By Helen Bynum
Flying back from Boston recently I was delighted to be able to watch the 2008 film version of Frost and Nixon. I had greatly enjoyed the play in London and heard the film was also very good. So I plugged in the headphones and settled back.
Before too long ex-president Richard Nixon is telling would-be interviewer David Frost how he bonded with his Russian counterpart Nikita Khrushchev over their shared sadnesses: Nixon had lost two brothers to tuberculosis. There it was again, the passing reference to this disease, which until the 1980s we thought the developed world had left behind.
It’s been a familiar experience for me while I have been writing Spitting Blood. In completely unconnected biographies I would read about this sibling, child, parent, cousin, aunt, uncle or friend who suffered and died. When people asked me what I was working on, a common response to “a history of tuberculosis” was to tell me about who in their family or circle of close friends had died or at least had the disease. My brother-in law Louis was rendered motherless when she died on the operating table undergoing chest surgery, a final desperate measure to alleviate an otherwise gloomy prognosis. It was said in the family that she had fallen ill, dancing under the stars at a rooftop nightclub in Houston Texas, catching the “cold” that became tuberculosis. And then my respondents also often asked rather nervously, “Isn’t it coming back?”
Now before you jump in, I do know about ‘salience’ and that if I had been working on the history of a cancer or depression, the shared experiences of these diseases would have abounded, but these are very much of the here and now as well as the past. A quick Internet search will reveal lots of self-help advice for those two conditions, but not much for tuberculosis. Yet it was the switch from the past to the present, the wondering about why memories of this once common, debilitating, and deadly disease should be troubling their consciousnesses now, that seemed to unsettle.
Because yes, tuberculosis is back. Perhaps, more accurately, it never went away. In Britain, although the great epidemic of the early industrial period had long passed and the breezy sanatoria finally closed their windows and doors after the new wonder drugs of the post-WWII mopped up the final cases, there was also a residuum of illness. It lurked (and lurks) where poverty and deprivation made their homes and often overlapped with areas of intense immigration from the less well off parts of the world.
Here the disease had most certainly never gone away. It was largely ignored in the classic era of tropical medicine and empire. Then the focus was on the exotic diseases often caused by parasites and spread by insects such as malaria and sleeping sickness and the acute crowd diseases of plague and cholera. These infectious diseases could play havoc with international trade if quarantine had to be enacted. Indeed tuberculosis was thought to be a disease of civilisation that the populations of the tropics would not suffer from, still being in that innocent pre-industrial state. When people began to look for it, there was plenty of tuberculosis to be found.

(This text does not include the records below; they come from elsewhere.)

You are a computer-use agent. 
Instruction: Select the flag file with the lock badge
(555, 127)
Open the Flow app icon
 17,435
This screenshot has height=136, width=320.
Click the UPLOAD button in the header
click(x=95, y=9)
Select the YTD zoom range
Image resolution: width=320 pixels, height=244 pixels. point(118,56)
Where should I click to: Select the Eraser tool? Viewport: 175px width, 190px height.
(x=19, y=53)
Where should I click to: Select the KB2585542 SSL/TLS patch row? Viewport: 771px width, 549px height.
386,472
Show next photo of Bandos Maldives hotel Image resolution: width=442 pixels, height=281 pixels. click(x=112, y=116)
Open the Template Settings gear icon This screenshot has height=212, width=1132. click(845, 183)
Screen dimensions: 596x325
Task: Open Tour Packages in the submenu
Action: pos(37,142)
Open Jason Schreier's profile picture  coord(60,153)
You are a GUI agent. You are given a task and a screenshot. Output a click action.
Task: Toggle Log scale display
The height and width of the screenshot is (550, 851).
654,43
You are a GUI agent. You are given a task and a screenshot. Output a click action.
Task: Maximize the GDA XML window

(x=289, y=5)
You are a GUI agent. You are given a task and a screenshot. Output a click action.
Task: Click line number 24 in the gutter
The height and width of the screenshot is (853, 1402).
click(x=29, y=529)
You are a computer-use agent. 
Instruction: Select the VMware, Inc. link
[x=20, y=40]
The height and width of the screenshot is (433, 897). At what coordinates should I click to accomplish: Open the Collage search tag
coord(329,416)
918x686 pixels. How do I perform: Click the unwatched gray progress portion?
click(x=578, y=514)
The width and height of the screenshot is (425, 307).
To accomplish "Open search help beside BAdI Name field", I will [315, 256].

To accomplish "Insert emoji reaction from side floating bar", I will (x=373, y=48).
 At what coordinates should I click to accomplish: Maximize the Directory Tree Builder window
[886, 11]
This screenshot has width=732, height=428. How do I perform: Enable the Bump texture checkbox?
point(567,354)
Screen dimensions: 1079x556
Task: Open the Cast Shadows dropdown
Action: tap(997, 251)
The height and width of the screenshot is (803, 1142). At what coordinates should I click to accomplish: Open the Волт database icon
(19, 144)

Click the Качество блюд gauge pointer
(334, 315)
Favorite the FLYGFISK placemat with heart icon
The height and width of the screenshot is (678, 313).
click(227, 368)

After WWII, in the new era of the World Health Organisation (WHO), tuberculosis was an early priority. There were now potent antibiotics, new diagnostic technologies in the form of mass miniature X-rays, and a political will.
So what went wrong? What caused the recurrence of tuberculosis in the west in the 1980s and fuelled the disease’s continued devastation in middle and especially low-income countries around the world? Why are we now faced with bacteria that are resistant to the available drugs? This situation worries those leading the global fight against the disease, who fear that the gains of recent years will be lost once more.
A recent case I came across involved a friend of a friend who had happily recovered from tuberculosis; the doctors thought she had caught it while riding on the Paris Metro in the 1990s. It’s amazing how many of us have personal connections to tuberculosis today. Who do you know?
Helen Bynum is a freelance historian and author of Spitting Blood: The history of tuberculosis.